WHAT IS NEEDED ▸ Write out the rows from the line containing "Legge sull'ordinamento penitenziario" through the end of the rows, both included, without changing a character.

[Rows on where targets appear]
····················

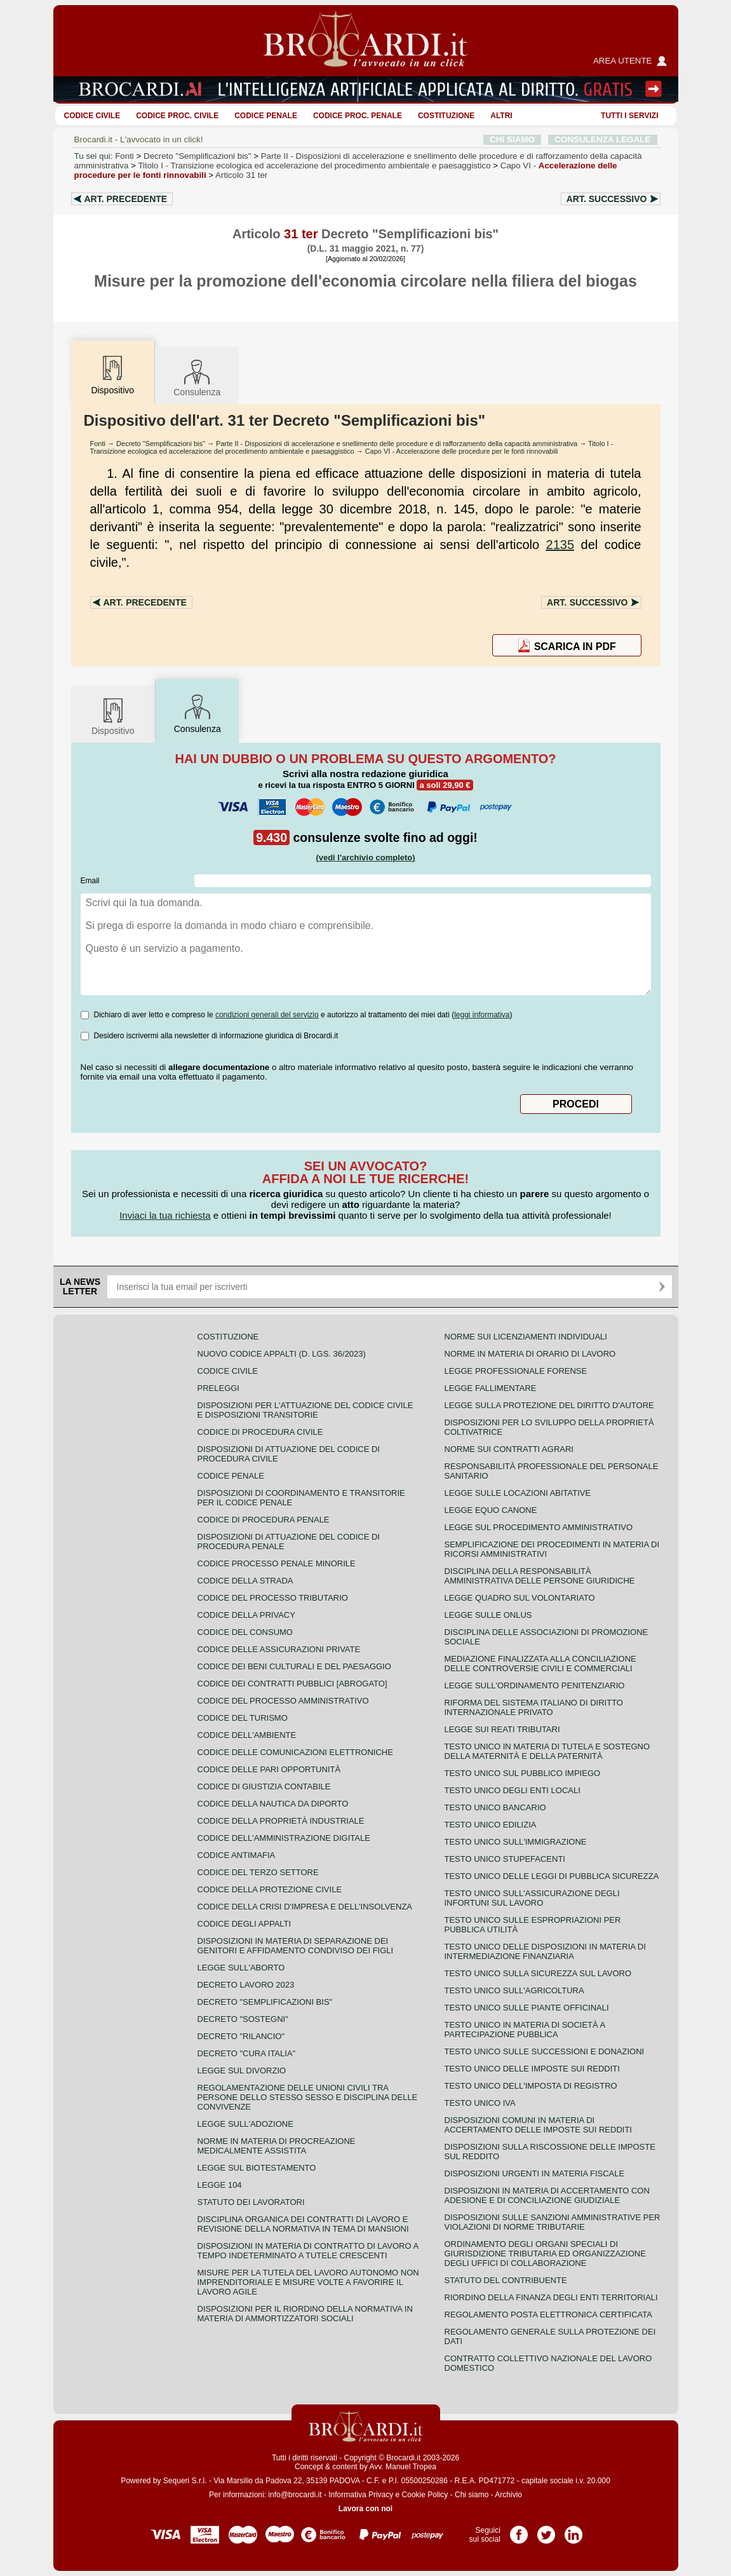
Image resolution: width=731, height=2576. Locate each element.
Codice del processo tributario (273, 1598)
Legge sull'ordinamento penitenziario (535, 1685)
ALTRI (501, 115)
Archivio (508, 2494)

····················

COMPLETE OUTPUT ▸
Legge sull'ordinamento penitenziario (535, 1685)
ALTRI (501, 115)
Archivio (508, 2494)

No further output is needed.